Atriz Nydia Licia morre aos 89 anos em São Paulo

NELSON DE SÁ

SÃO PAULO, SP (FOLHAPRESS) – A atriz Nydia Licia morreu aos 89 anos neste sábado, às 4h30, no Hospital São Luiz, no Morumbi, de câncer no pâncreas. Estava internada desde 20 de novembro. A doença havia sido diagnosticada em agosto.

Nascida em 1926 em Trieste, nordeste da Itália, de família judia, foi uma das principais atrizes do Teatro Brasileiro de Comédia (TBC), companhia que marcou a profissionalização no país, durante os anos 1940/50, e depois no Teatro Bela Vista, hoje Sérgio Cardoso, nos anos 1950/60.

Em longa conversa dois meses antes de sua morte, Nydia ria à solta ao recordar -e não revelar- os segredos das relações entre as estrelas do TBC. Ou então ao descrever como, ao chegar a São Paulo fugindo da Itália cada vez mais antissemita, descobriu que “na colônia eram todos fascistas”.

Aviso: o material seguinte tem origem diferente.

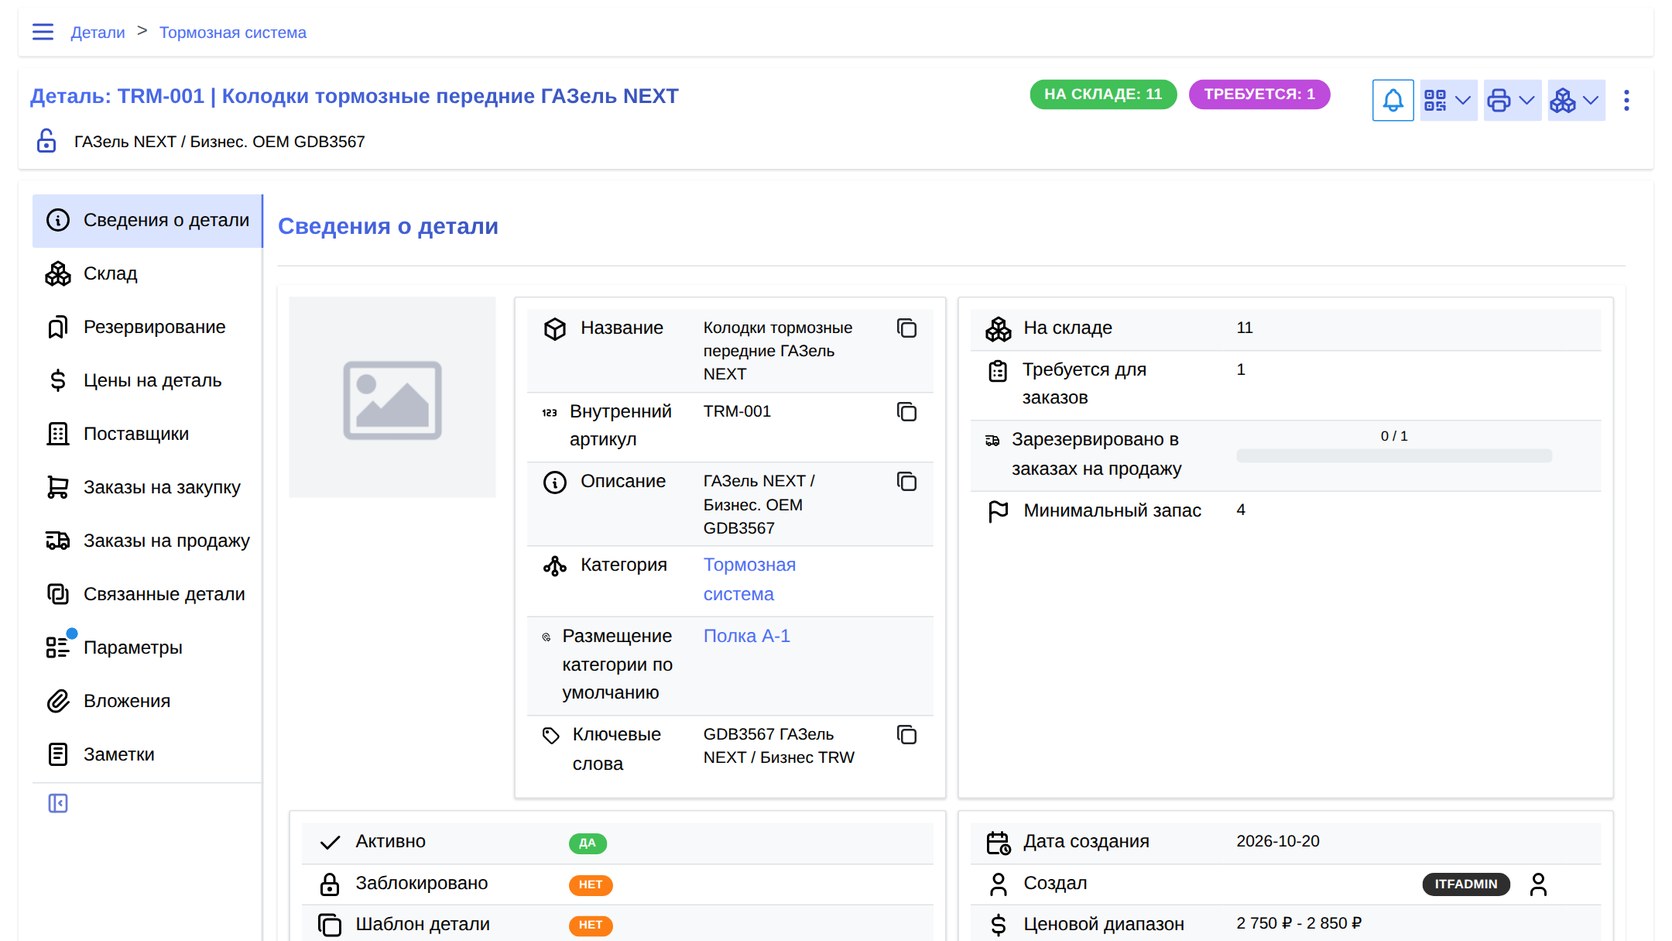Click the part image placeholder thumbnail
This screenshot has width=1672, height=941.
(x=392, y=397)
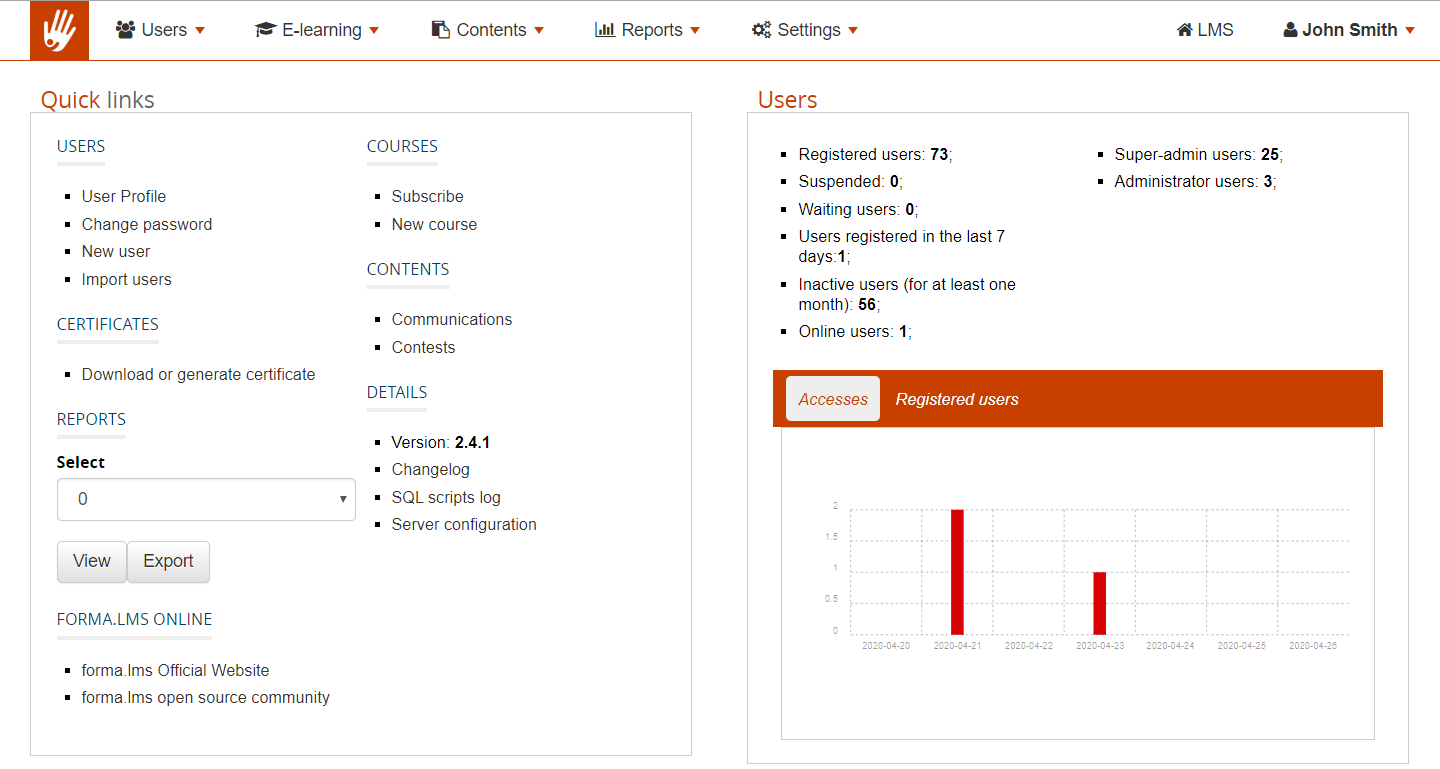Open the Import users link
This screenshot has height=769, width=1440.
(x=126, y=279)
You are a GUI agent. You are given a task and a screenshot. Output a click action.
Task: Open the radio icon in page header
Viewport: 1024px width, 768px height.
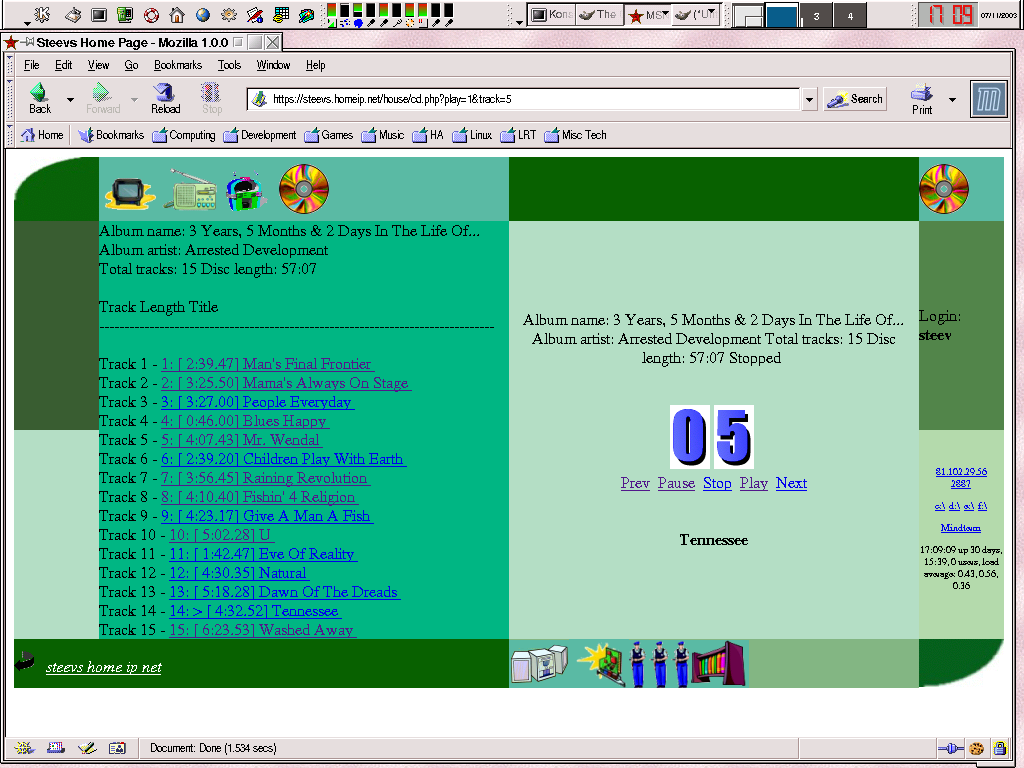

Sua risada era contagiante. No palco, sobretudo do fim dos anos 1940 aos 1960, surge bem mais séria nas fotos e nos relatos, em produções como “Entre Quatro Paredes”, de Sartre, em 1950, com o futuro marido Sérgio Cardoso e Cacilda Becker, e “Hedda Gabler”, de Ibsen, em 1964.

O crítico Décio de Almeida Prado, desde a estreia em “À Margem da Vida”, de Tennessee Williams, em 1948, incluiu Nydia “entre as melhores atrizes brasileiras”. Mas havia nela “certa frieza interna” que só foi vencer em 1957, com “Chá e Simpatia”, de Robert Anderson.

Ao longo da carreira, palavras como sensibilidade e delicadeza, dignidade e simplicidade foram usadas para descrever a atriz. No prefácio da autobiografia de Nydia (“Ninguém se Livra de Seus Fantasmas”, Perspectiva, 2002, 448 págs.), o crítico Sábato Magaldi recorda a “atriz sensível”.

Mas lembra também a “mulher resoluta que assumiu sozinha” o Bela Vista e empreendeu uma luta de mais de uma década para mantê-lo como teatro, com vitórias e reveses -e muitas produções- até o governo estadual assumir o espaço e construir em seu lugar o Teatro Sérgio Cardoso.

A partir dos anos 1970, Nydia volta-se para o teatro infantil, cada vez mais como produtora, e para a TV Cultura, como executiva de programação na emissora estatal paulista. A partir de 1992, torna-se também professora do Teatro Escola Célia Helena, ensinando interpretação.

Ao morrer, havia esboçado seu primeiro livro de interpretação, “Você Conhece a Sua Voz”. Mas desde 2002, com a autobiografia, já vinha desenvolvendo um outro lado, de memorialista. Magaldi apontou desde logo a “vocação inquestionável de escritora”, de que ela se orgulhava.

Na conversa com a Folha, lembrou como precisou prestar exame ao chegar, pois sua formação “não valia no Brasil”, e passou com sobra: “Fui a primeira estrangeira que tirou 10 em português, com o professor seríssimo, não dava um sorriso, era temido por todos. Mas eu tinha me preparado”.

Depois de “Ninguém se Livra de Seus Fantasmas”, escreveu “Eu Vivi o TBC” (384 págs., 2007), “Sergio Cardoso: Imagens de Sua Arte” (160 págs., 2004) e outros perfis de atores, como Célia Helena, Raul Cortez e Leonardo Villar, todos publicados pela Imprensa Oficial do Estado de São Paulo.

Nydia deixa uma filha, Sílvia, e dois netos. O velório e o enterro, ainda a serem marcados, acontecem no domingo.